Entre los guiños a films como Jóvenes ocultos o El misterio de Salem’s Lot de Tobe Hooper, el referente más suculento de Lo que hacemos en las sombras procede de la ficción televisiva británica y tiene poco que ver con el terror gótico. Según ha admitido Clement, fue a imagen y semejanza de la hilarante serie The Young Ones, emitida por la BBC entre 1982 y 1984, que él y Waititi moldearon la conflictiva y surrealista cotidianidad del grupo de vampiros: el piso cochambroso, el imposible reparto de tareas, el orden arruinado por la naturaleza destructiva de los inquilinos, la abulia generalizada…

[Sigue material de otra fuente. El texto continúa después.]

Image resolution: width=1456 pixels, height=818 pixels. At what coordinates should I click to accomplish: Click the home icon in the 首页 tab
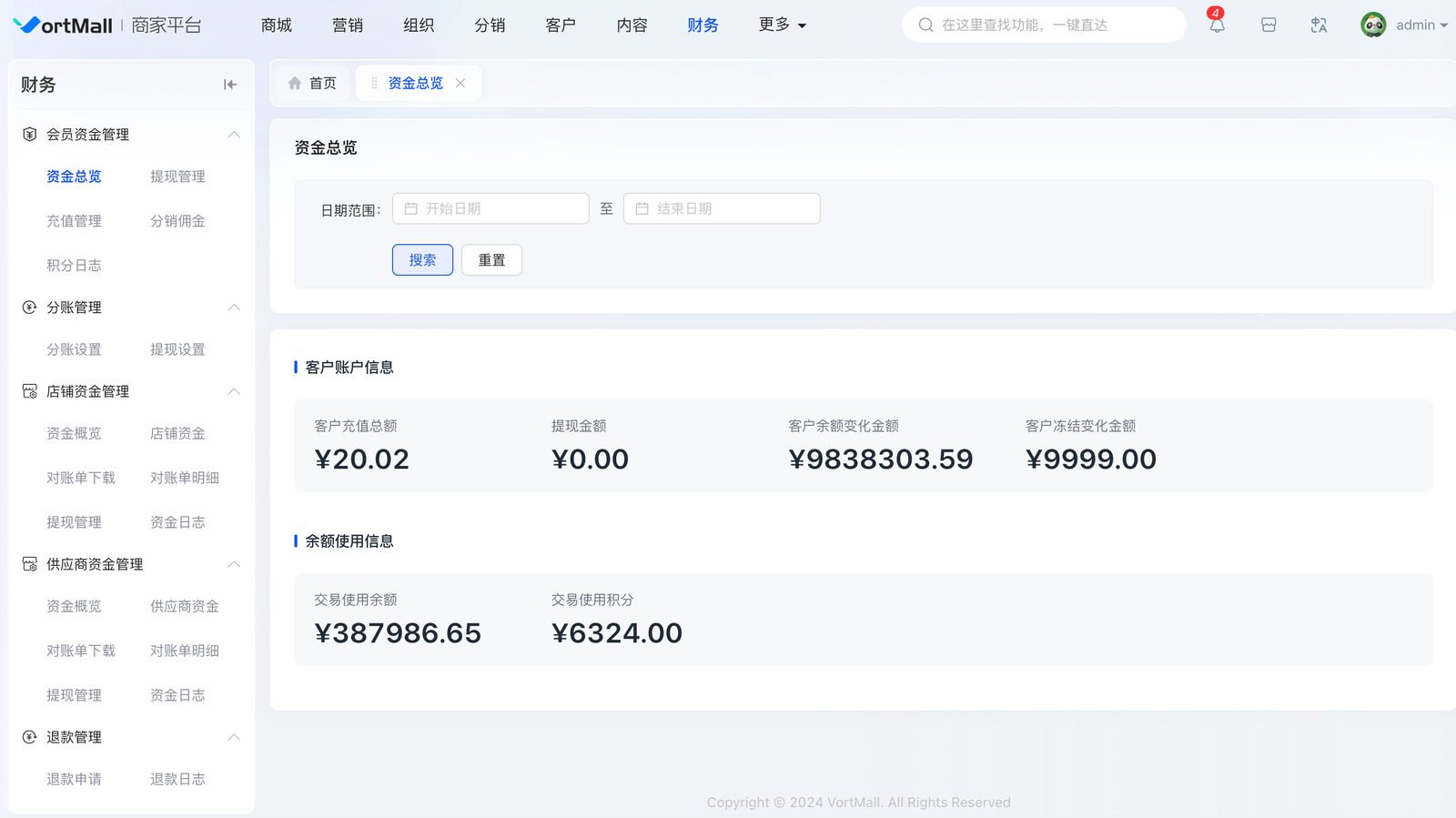coord(295,84)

Un cóctel de excéntrica banalidad que insufla aire fresco a esta comedia vampírica que, pese a sus numerosas virtudes, no consigue escapar a una de las taras más comunes del falso documental: su agotamiento prematuro. Pese al juego autoconsciente con el tedio, Lo que hacemos en las sombras cae en numerosos subrayados y por cada gag recurrente que triunfa (como el de los hombres lobo), encontramos otros que caen en el vacío (como varios de los relacionados con el personaje de Stu). Problemas de arquitectura narrativa que, en todo caso, no echan por tierra el original trabajo de Clement y Waititi, que saben sacar partido al funesto y anacrónico presente de sus vampiros del viejo continente varados en la Nueva Zelanda actual.